Step 6: Multi-Tenancy with Tenant Tokens

// tenant_tokens.js — Secure multi-tenant search
// Each tenant can only search their own data
import { MeiliSearch } from 'meilisearch'
import crypto from 'crypto'

function generateTenantToken(apiKeyUid, tenantId, searchRules) {
  /**
   * Generate a JWT token that restricts search to a specific tenant.
   * Args:
   *   apiKeyUid: UID of the API key (not the key itself)
   *   tenantId: The tenant/organization ID to restrict access to
   *   searchRules: Index-level filter rules
   */
  const client = new MeiliSearch({ host: 'http://localhost:7700', apiKey: 'your-master-key' })

  return client.generateTenantToken(apiKeyUid, searchRules, {
    expiresAt: new Date(Date.now() + 3600 * 1000),  // 1 hour
  })
}

// Usage: frontend gets a token that auto-filters by their org_id
const token = generateTenantToken('key-uid', 'org_123', {
  products: { filter: 'org_id = org_123' },
})

Step 7: Frontend Integration with InstantSearch

// SearchUI.jsx — React component with Meilisearch InstantSearch
import { InstantSearch, SearchBox, Hits, RefinementList, Pagination } from 'react-instantsearch'
import { instantMeiliSearch } from '@meilisearch/instant-meilisearch'

const { searchClient } = instantMeiliSearch('http://localhost:7700', 'your-search-key')

export function SearchPage() {
  return (
    <InstantSearch indexName="products" searchClient={searchClient}>
      <SearchBox placeholder="Search products..." />
      <div style={{ display: 'flex', gap: '2rem' }}>
        <div>
          <h3>Brand</h3>
          <RefinementList attribute="brand" />
          <h3>Category</h3>
          <RefinementList attribute="category" />
        </div>
        <div>
          <Hits hitComponent={ProductHit} />
          <Pagination />
        </div>
      </div>
    </InstantSearch>
  )
}

function ProductHit({ hit }) {
  return (
    <div>
      <h4>{hit.title}</h4>
      <p>${hit.price} — {hit.brand}</p>
    </div>
  )
}

Examples

Example 1: Add instant search to an e-commerce product catalog

User prompt: "I have a Next.js e-commerce app with 50,000 products in PostgreSQL. Add a search bar with instant results, typo tolerance, and category/brand filters."

The agent will:

  1. Deploy Meilisearch via Docker with a master key.
  2. Write a sync script that reads products from PostgreSQL and indexes them in Meilisearch.
  3. Configure searchable, filterable, and sortable attributes.
  4. Add synonyms for common product terms.
  5. Build a React search component using InstantSearch and
    @meilisearch/instant-meilisearch
    .
  6. Set up a cron job or webhook to re-sync products when the database changes.

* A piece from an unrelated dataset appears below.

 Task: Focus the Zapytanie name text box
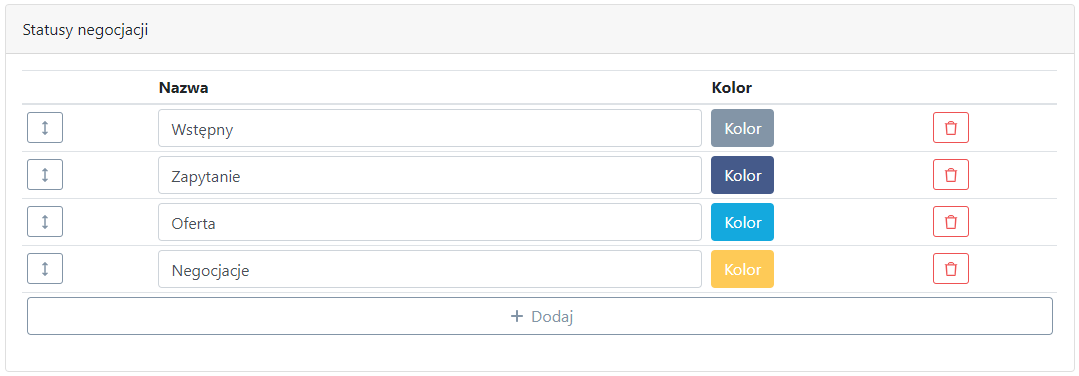coord(430,175)
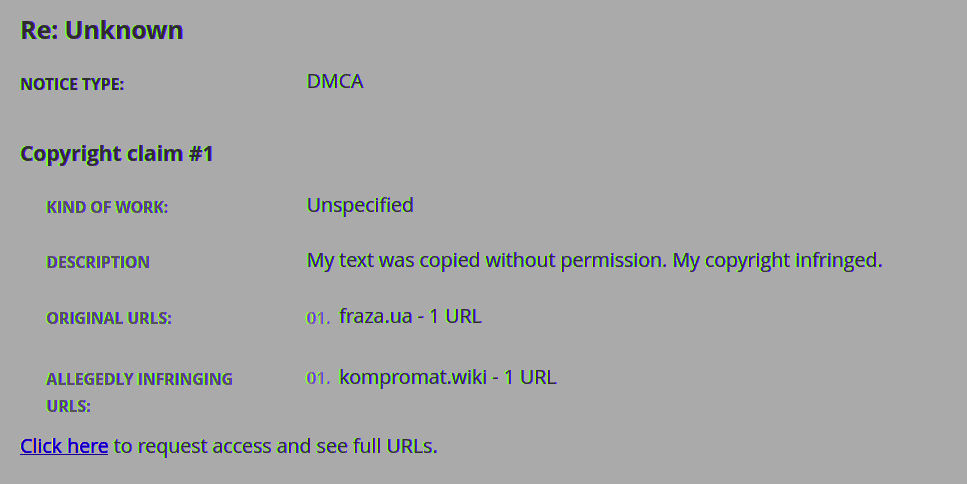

Example 2: Build a documentation search for a developer portal

User prompt: "Add search to our documentation site. We have 500+ markdown files. Users should be able to search by title and content with highlighted results."

The agent will:

  1. Write a script to parse all markdown files, extract frontmatter and content, and index them as documents.
  2. Configure searchable attributes with
    title
    ranked above
    content
    .
  3. Enable highlighting and content cropping for search result snippets.
  4. Build a search modal component that shows results as the user types.

Guidelines

  • Meilisearch is designed for end-user-facing search (product catalogs, documentation, content). For log analytics or time-series data, use Elasticsearch or ClickHouse instead.
  • Always set a master key in production — without it, anyone can modify your indexes.
  • Use the search API key (not master key) on the frontend. Generate it via the keys API or use tenant tokens for multi-tenant apps.
  • Index updates are asynchronous —
    addDocuments
    returns a task ID. Poll the task status or use webhooks for sync confirmation.
  • Meilisearch stores all data in memory-mapped files. For 1M documents with moderate fields, expect ~1-4 GB RAM. Plan capacity accordingly.
  • Re-index from your source of truth (database) on a schedule rather than trying to keep Meilisearch in perfect sync — it's simpler and more reliable.